Owners of self-directed IRAs must be very careful with the IRAs’ investments, as this case shows. Two individuals formed a new firm and directed their IRAs to buy all of the stock. The company that the IRAs owned then purchased a business for cash and a note that was secured by the personal guaranties of the IRA owners.

The guaranties by the IRA owners violate the prohibited transaction rules, according to the Tax Court. That means the IRAs are terminated for tax purposes, and the owners wound up having to pay a substantial tax bill (Peek, 140 TC No. 12).

The moral of the story: Be sure that you get good legal advice in advance if you are planning to have your IRA invest in nonpublicly traded stock and the like.


Funding for the IRS will remain very tight. Congress will be stingy until the agency can prove that it has been able to clean up its act.

So expect fewer examinations. The current trend toward single-issue audits by mail and away from face-to-face exams with agents will continue at full throttle.

Poorer customer service. Anticipate longer waits if you’re trying to call IRS.
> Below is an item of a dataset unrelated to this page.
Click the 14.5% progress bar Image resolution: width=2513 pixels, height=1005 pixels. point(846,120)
And a decline in respect for the tax system. That may embolden people to be more fast and loose with the Service, leading to a dip in voluntary compliance.

Estate Taxes

Relief is on the way for estates that made late portability elections. According to an IRS official, the agency is weighing issuing private rulings granting additional time to elect portability. Under this rule, when one spouse dies, any unused estate and gift tax exemption passes to the surviving spouse. We expect that the Service will rule favorably on late elections. Many executors did not realize that the election must be made on a timely filed estate tax return, even if total assets are less than the normal filing threshold for Form 706 … $5 million for deaths in 2011, $5.12 million for 2012 and $5.25 million for estates of decedents who die in 2013.

Benefit Plans

Hardship distributions from 401(k) plans can be hit with the 10% penalty if the recipient hasn’t reached age 59½, the Tax Court says. In addition, withdrawals that are made on account of hardship are taxed (Mayer, TC Summ. Op. 2013-39).

The IRS has a helpful chart listing withdrawals that escape the penalty, such as a series of substantially equal payments that last for the longer of five years or until age 59½ and withdrawals that are made to cover large medical expenses. The chart also notes which exceptions apply to 401(k)s and other qualified plans, those only for IRAs, SIMPLEs and SARSEPs, and which ones apply to all plans. Go here here to view the complete list.
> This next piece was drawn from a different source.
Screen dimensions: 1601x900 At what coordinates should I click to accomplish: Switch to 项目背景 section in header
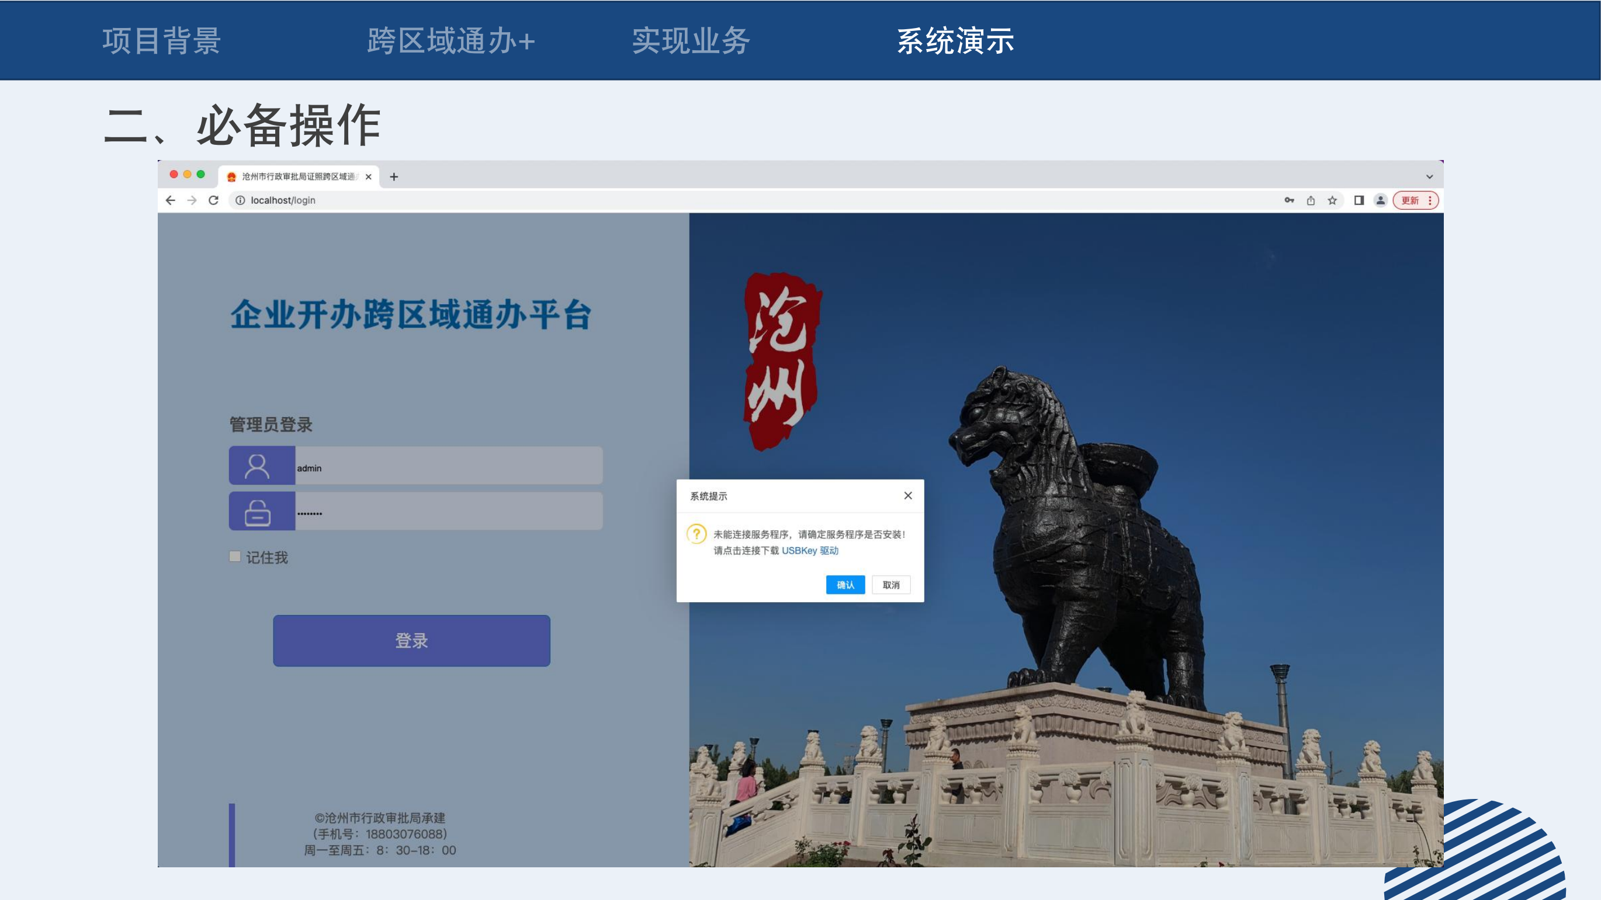(162, 41)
The Service will not have access to taxpayer medical records as the agency enforces the penalty on people who don’t have health insurance after 2013.

Insurance companies will send a report of coverage to IRS and taxpayers, listing the names, addresses and tax ID numbers of all individuals with coverage. If an employer self-insures, the employer will make the report. No medical history will be listed. The Service will then check to make sure that uncovered individuals have paid the penalty, which is capped at $95 a person for 2014. And remember, IRS can enforce the penalty only by docking tax refunds. It can’t use liens or levies.

Tax-related identity theft may result in even slower refunds next year, according to IRS officials. Fraudsters are taking stolen Social Security numbers and quickly filing for fake refunds. Victims learn that their identities have been stolen only after their true return filing is rejected. The number of such cases is skyrocketing. Efforts IRS took this year to stop refund fraud slowed down payment of valid refunds, but the problem has continued to grow. So if the Service implements stricter controls to combat fraudulent refunds, the waiting time for refunds will only get longer.

The Service is continuing to aggressively pursue offshore tax evasion. Its latest project involves working with tax authorities in Australia and the U.K. to target foreign trusts and companies that are organized in offshore tax havens such as Singapore, the Cook Islands, the British Virgin Islands and the Caymans. The three countries will share information on the individual owners of these entities as well as on the advisers who assisted in establishing the offshore structures.